Perasaan marah dan kecewa semakin menumpuk. Di tengah kesibukan harian yang melelahkan, aku mulai kehilangan semangat untuk berusaha. Aku merasa sendirian dalam pernikahan ini, seolah-olah Dion lebih peduli pada keluarganya daripada padaku. Tidak ada lagi ruang untukku, dan semua hal kecil yang seharusnya membawa kebahagiaan justru menjadi sumber kekecewaan.
Malam itu, setelah Dion tertidur, aku terjaga di kamar, memikirkan masa depan kami. Mungkinkah aku akan terus hidup seperti ini? Terperangkap dalam pernikahan yang tidak memberikan kebahagiaan? Atau mungkin aku harus mulai memikirkan diriku sendiri, dan mencari cara untuk meraih kembali kendali atas hidupku?

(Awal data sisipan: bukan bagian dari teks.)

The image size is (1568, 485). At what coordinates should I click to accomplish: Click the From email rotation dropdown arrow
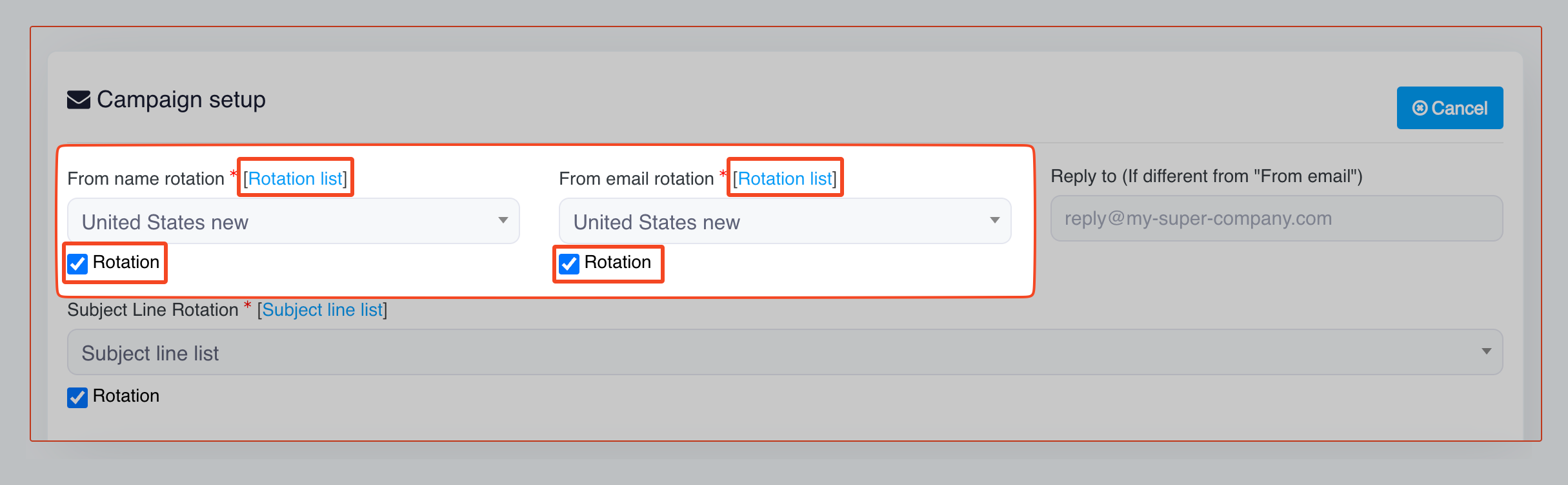[994, 220]
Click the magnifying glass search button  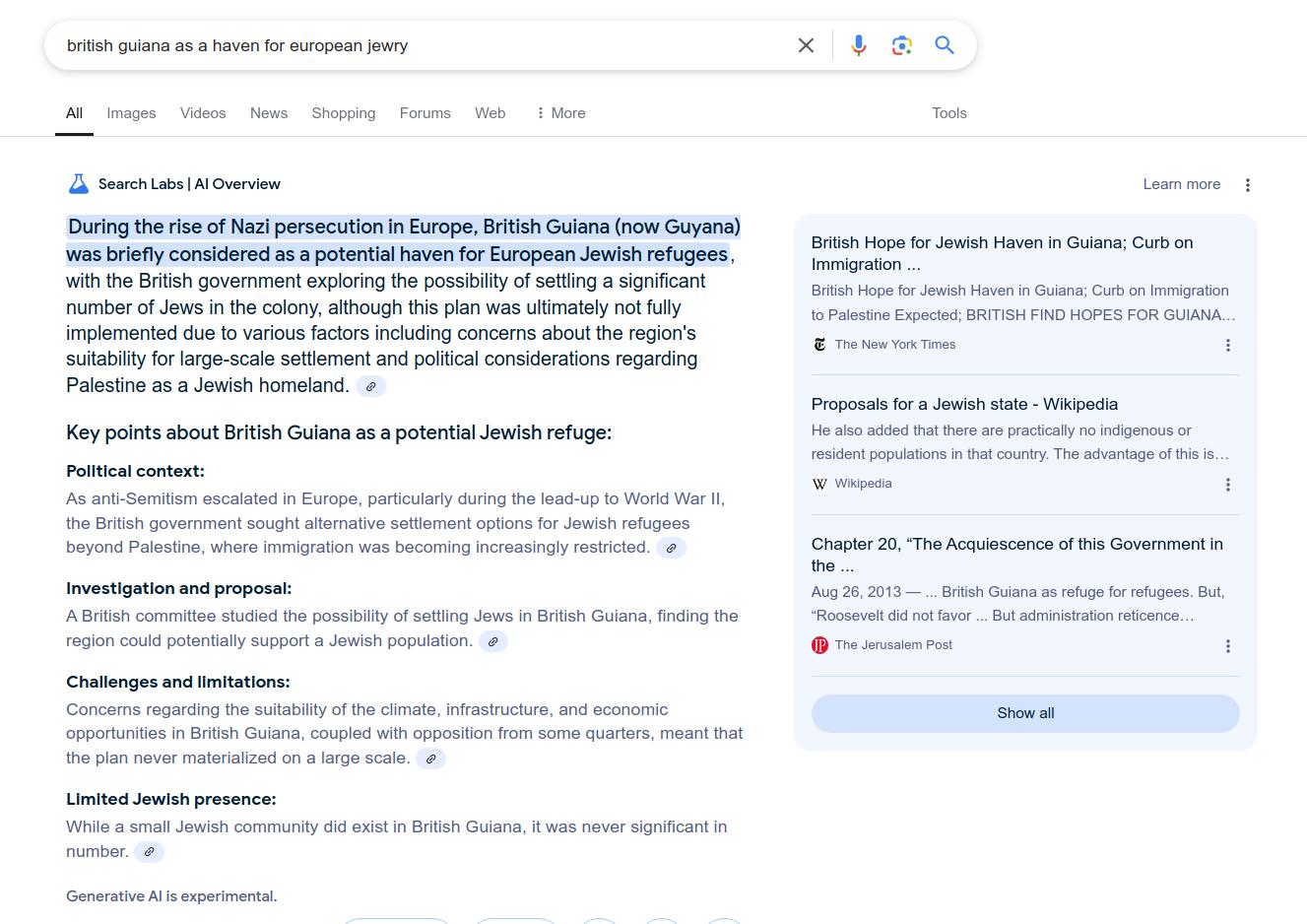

Aku tidak tahu jawabannya, tapi satu hal yang pasti, aku tidak bisa terus begini. Aku harus menemukan jalan keluar dari rasa sakit ini, entah bagaimana caranya. Perlahan-lahan, aku mulai menyadari bahwa aku tidak bisa terus menunggu Dion berubah. Jika aku ingin kebahagiaan, aku harus menemukannya sendiri, meski artinya aku harus melangkah keluar dari bayang-bayang pernikahan ini.